Zoom in shows that lines are no more 1 px wide. Anti-aliasing has made lines blurry. It resembles what we can see in your drawing.

It's not originally drawn as pixel perfect and distorting it for the perspective increased the blur. If possible, one shouldn't scale nor distort bitmap images which have this dense details. But fortunately there's no noise.
We do not use layer style Bevel&Emboss nor filter Stylize > Emboss to generate the shading. They are said several times in other answers, so we try something else.
Make a duplicate of the drawing layer and adjust its color to full white with the curves.

Move the white layer content 1px downwards and 1 px to left:

Move the copper plate layer on the top and give to it blending mode =Color:

There's too much black and full white. Antialiasing transparency generates some intermediate shades. You can balance these colors by inserting a curves layer. Reduce full black and white and increase the amount of light copper:

It maybe isn't a good idea to take any color to the drawing from the copper plate photo, because it's also a noisy image. In theory the engraved lines are pure copper and thus earn own pure colors. That can be got by placing the line layers on top with blending mode =Normal and adjusting the bright and dark color to resemble copper.

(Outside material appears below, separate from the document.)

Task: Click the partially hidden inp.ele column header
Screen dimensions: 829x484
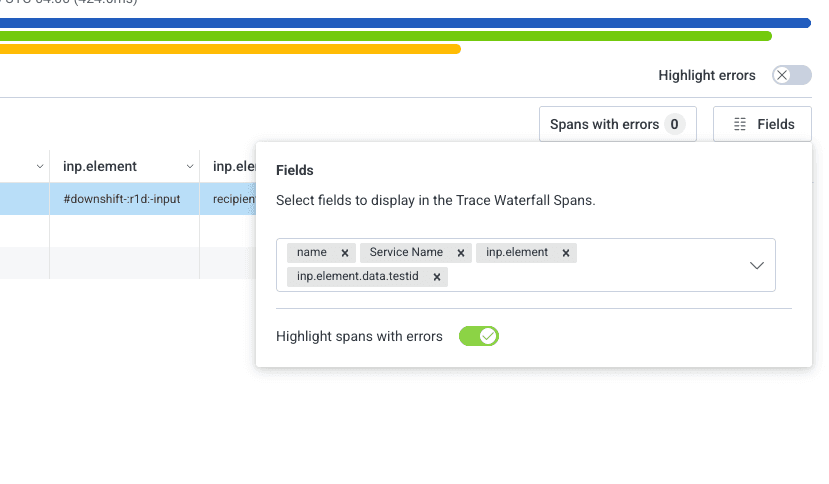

Anti-alias transparency creates a good amount of intermediate colors also in this case, but to keep it bright enough reduce the opacity of the dark layer.
In this case the difference isn't dramatic between this and the previous method:

It's easy to think that in Illustrator or other vector drawing program you use the simple "2 separate drawings" method without blur, everything will be razor sharp. Envelope distortions can be used to fit the shapes and texts with a single click into the perspective of your copper plate photo with zero extra blur:

But the computer renders it to raster image to display it. The result is a little sharper, but not radically different than the bitmap version:

A zoom in view of the screenshot above reveals it's full of blur caused by antialiasing:

Placing your drawing as a fake engraving onto your copper plate starts by scaling the plate image bigger so that there's no reason to make the drawing smaller. Its 1 px line width cannot be squeezed, the only result would be blur:

The next step is to lift the contrast with curves. Some intermediate greys are needed to keep the image together:

The white should be converted to transparency. One way to do it is to use the negated image as its own layer mask. But as well you can select color range, pick the white and insert some fuzziness:

Pressing DEL removes white and most greys:

Make a duplicate layer and apply Image > Adjust > Invert to get a bright version. Move it 1 px downwards and 1 px to the left:

Move the copper plate layer to top and give to it blending mode =Color. Insert a curves layer above the line drawings to adjust the darkness and brightness of the parts of the lines:

You want to distort the drawing to the right perspective. Link its layers in the layers panel, goto Edit > Transform > Distort and drag the corners. This generates new anti-alias blur and you must to readjust the curve:

The shading of the groove isn't well visible when the image is zoomed out. If you close the dark layer you get some light boost. It can look attractive because you get more light without making the groove white. But if someone zooms in he sees there's no shading, the image looks painted on the plate with a light color.
NOTE1: The preceding story assumed clean grooves. There's also another style to make engravings. One can use "burring tools" which rotate or do high frequency chiseling. They make highly non-uniform groove bottoms and create powder-like gloss effect:

This "burred" groove simulation takes its color from the copper plate photo like above, but the lines are simply masked black and white noise. It contains randomly pixels between black and white. It can be made by inserting 100% monochrome noise to solid 50% grey layer. Here's the line pattern with noise:

The extras can be removed by inserting the line pattern as white on black to the layer mask or by making a selection and deleting.
The unfortunate fact is that the line cannot be as narrow as with clean grooves. If there's less than 4 px wide noise lines they easily start to look disintegrating, because random blacks or nearly blacks have a good possibility to make wide enough clusters.